Domenico Brioschi è un attore doppiatore e regista di grandissima esperienza, la sua capacità di
coinvolgere persone e professionalità e il suo amore per la chitarra lo ha portato negli anni a organizzare
uno dei festival musicali più interessanti del panorama italiano.
Una sera come le altre, Domenico Brioschi viene colpito da ictus e, insieme a Lidia Robba, sua moglie,
scopre che la sua vita, almeno per un po’, non sarà più come prima. Per molti mesi non percepisce più il
senso del tempo e i luoghi si confondono, ed è evidente che dovrà rinunciare al suo lavoro, che fa
magistralmente da molti anni. non potrà più organizzare festival e spettacoli, non potrà più muoversi in
autonomia, non potrà più suonare la chitarra.
Ma non è obbligatorio rassegnarsi. Da quel giorno inizia una nuova e faticosa avventura in cui il
superamento di queste inaspettate barriere diventa un lavoro collettivo che parla direttamente al cuore
delle nostre vite e del motivo per cui esistiamo su questa terra.
Nell’inverno 2022, Massimo Giovara, attore e autore di spettacoli teatrali e musicali, chiede a Domenico di
tornare in scena insieme a lui per raccontare e suonare il suo sforzo, tuttora in corso, verso la parola e la
musica. Domenico e Lidia, angelo custode di questa avventura, accettano.
Questo lavoro è l’occasione per incontrare altri amici di cui raccontare altrettante straordinarie imprese.
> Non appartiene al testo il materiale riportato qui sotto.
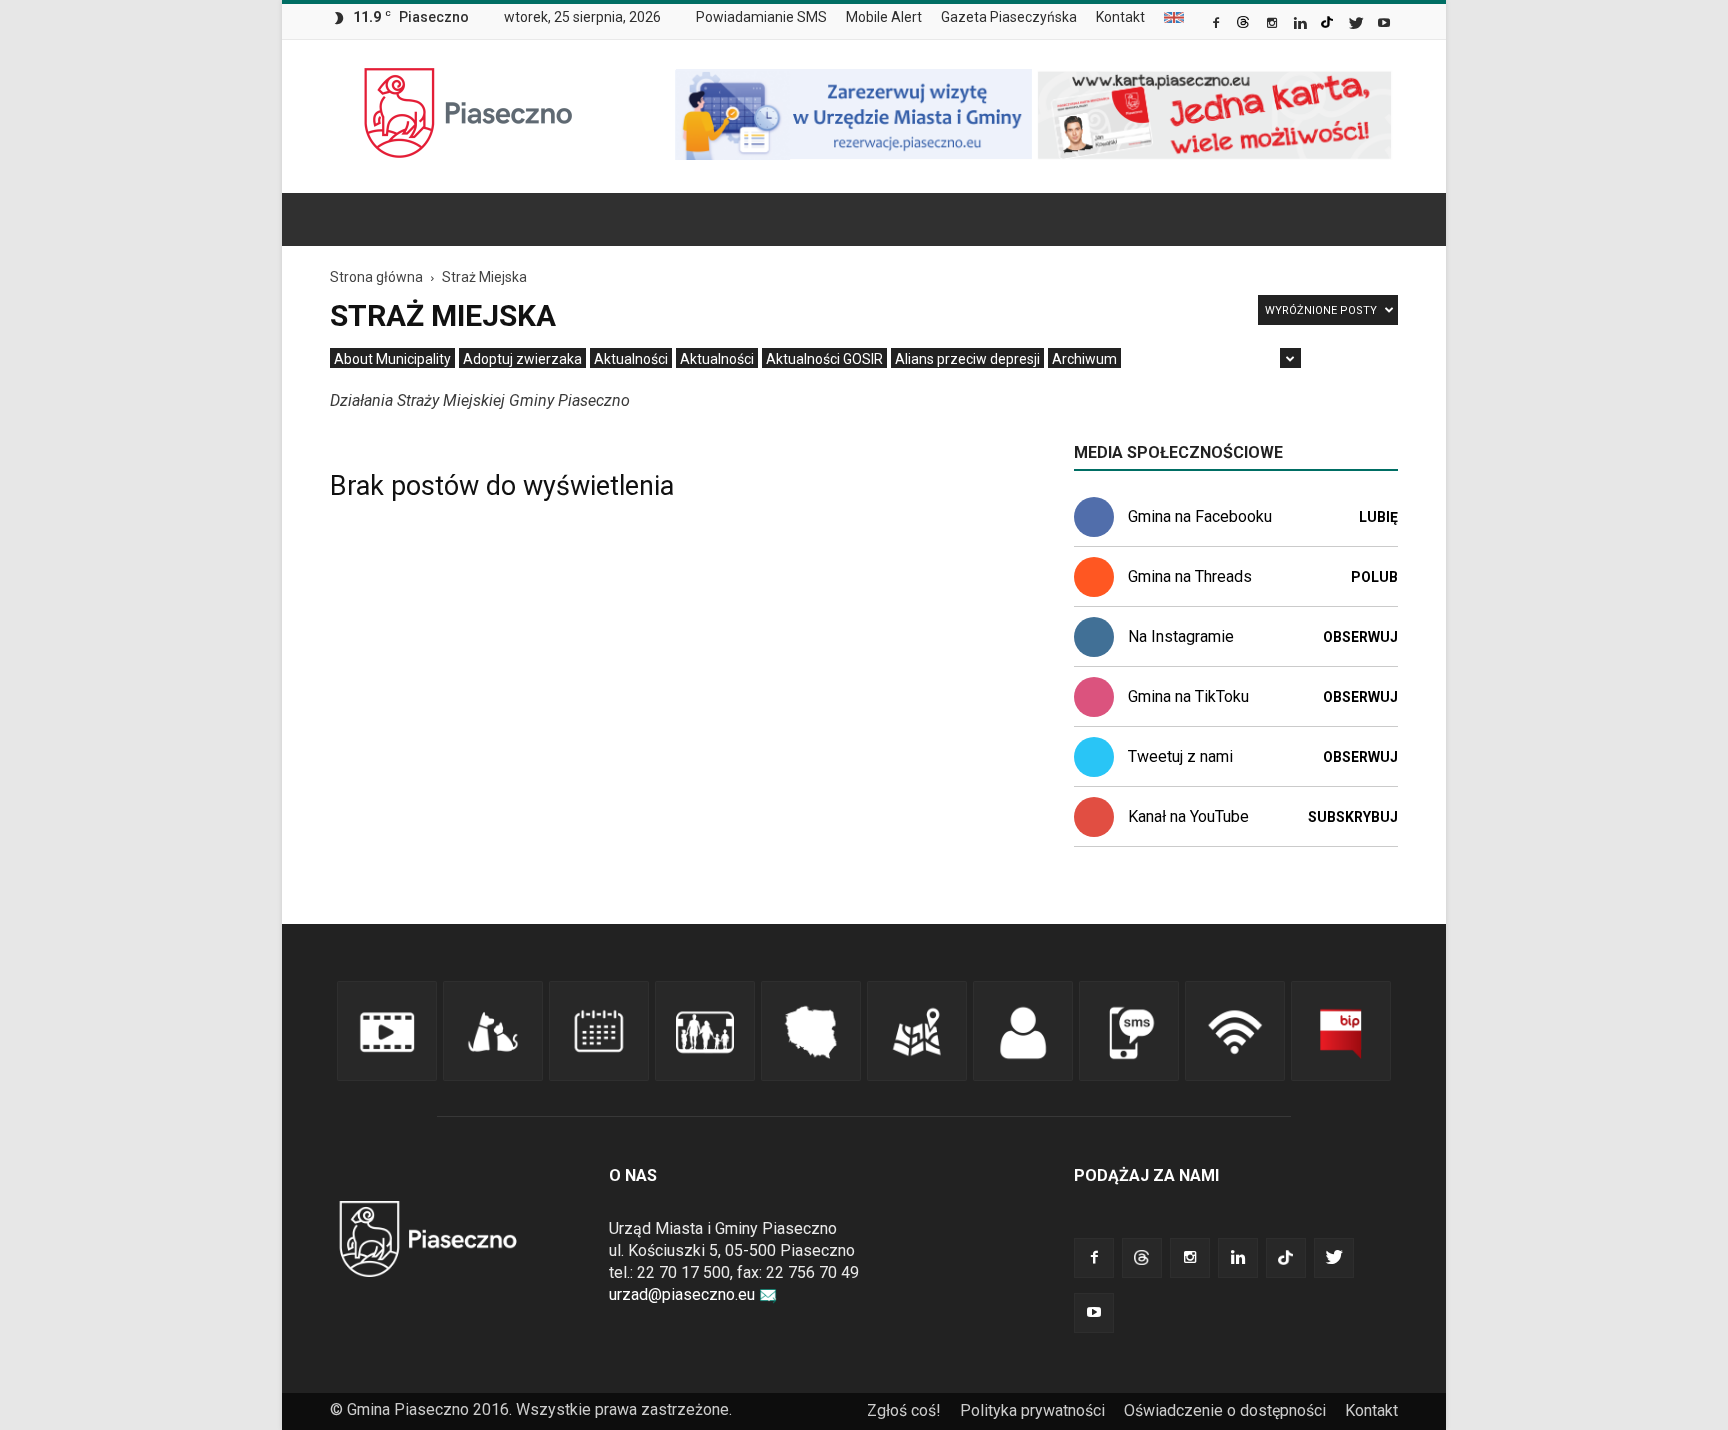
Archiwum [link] (1084, 359)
Un ruolo centrale nel collettivo artistico impegnato sullo spettacolo sarà quello di Hackability, una delle
community dedicata alla disabilità più importanti d’Italia che mette insieme i bisogni di cura e autonomia
delle persone con designer, tecnici e makers, insieme a WeDo Fablab di Omegna. L’obiettivo dei tavoli di
lavoro, preparatori all’allestimento dello spettacolo, è quello di “abilitare l’arte”, capire cioè come rendere
praticabile il lavoro artistico attraverso una progettazione partecipata con gli artisti e performer
valorizzando soprattutto il percorso di ricerca collettivo.
Tema musicale guida dello spettacolo sarà Les Barricades Mystérieuses, meravigliosa composizione
Barocca metafora della nostra esistenza in cui le dissonanze e i loro superamenti convivono in piena
armonia.

Pando:
Storie di alberi e radici, di semi ribelli, di amicizia e di grandi scoperte. Una storia di passaggio tra l’inverno e la primavera, un invito a scuotere le radici e ad adattarsi ai cambiamenti.
Pando è uno spettacolo di teatro di figura a tecnica mista rivolto all’infanzia (dai 2 ai 5 anni) che trae spunto dal regno delle piante per parlare di coraggio, di adattamento ai cambiamenti e di fiducia in se stessi.

Q come Scuola è un monologo teatrale. Racconta la storia di Giovanna, una “ragazza difficile”: sullo sfondo ha una situazione familiare complicata e a scuola le regole le stanno strette. È una ragazza sveglia e ha in testa un fiume di domande alle quali non sa rispondere e alle quali non sanno rispondere nemmeno gli adulti attorno a lei. Per questo porta con sé una solitudine e un dolore invisibile, che non sa nominare e che nasconde sotto la sua faccia insolente. Tra una disavventura e una mattinata dal preside, Giovanna viene scelta dai compagni come rappresentante di classe, trovandosi davanti l’occasione per scrivere regole tutte nuove, per farsi sentire, per una volta, per lasciarsi vedere e magari essere presa sul serio.

Q come Scuola affronta il tema delle regole, sia in ambito sociale che scolastico: concetti come libertà, dovere, diritto, spesso perdono il loro valore non avendo riferimenti concreti, e a volte gli studenti ignorano i diritti che posseggono e di conseguenza non si occupano dei doveri che li riguardano. Affronta il tema della solitudine e della marginalità, condizione sentita da molti ragazzi, che li affraterna, qualunque storia familiare abbiano sullo sfondo. Nasce dalla domanda più dirompente: … Perchè?